Dirjen HPI Kemenlu: Resolusi DK PBB Mengikat Hukum Nasional Indonesia
Berita

Dirjen HPI Kemenlu: Resolusi DK PBB Mengikat Hukum Nasional Indonesia

Agar penerapan hukum internasional mengikat hukum nasional butuh payung hukum komprehensif. Terutama pelaksanaan berbagai Resolusi Dewan Keamanan PBB.

Normand Edwin Elnizar
Bacaan 2 Menit
Dirjen HPI Kemenlu, Damos D.Agusman sedang memaparkan pandangannya bersama Juru Bicara Mahkamah Agung, Suhadi (mengenakan jas). Foto: (NEE)
Dirjen HPI Kemenlu, Damos D.Agusman sedang memaparkan pandangannya bersama Juru Bicara Mahkamah Agung, Suhadi (mengenakan jas).
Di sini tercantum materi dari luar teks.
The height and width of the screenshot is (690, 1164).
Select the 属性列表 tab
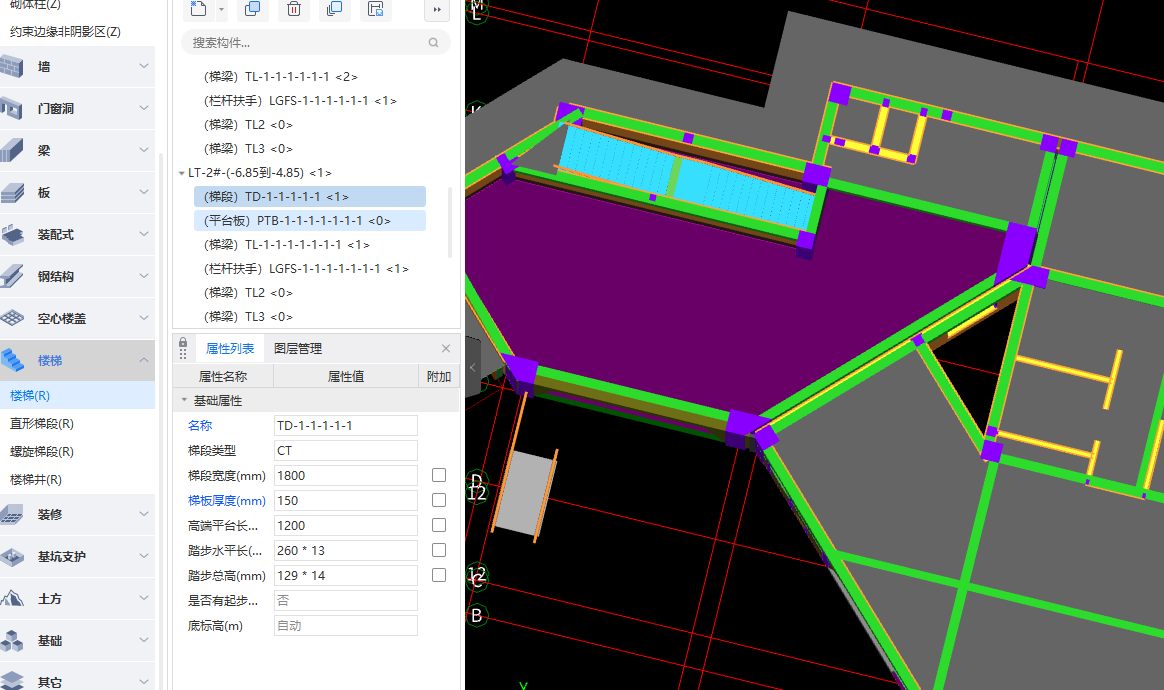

Foto: (NEE)

“Pak Mochtar melalui bukunya, beliau mengatakan bahwa sovereignty (kedaulatan-red.) itu berhenti pada saat dia melintasi batas negara dan masuk ke wilayah hukum internasional”, kata Damos Dumoli Agusman, Direktur Jenderal Hukum dan Perjanjian Internasional (Dirjen HPI) Kementerian Luar Negeri (Kemenlu), Senin (24/7), di Auditorium Mochtar Kusumaatmadja, Fakultas Hukum Universitas Padjajaran Bandung (FH UNPAD).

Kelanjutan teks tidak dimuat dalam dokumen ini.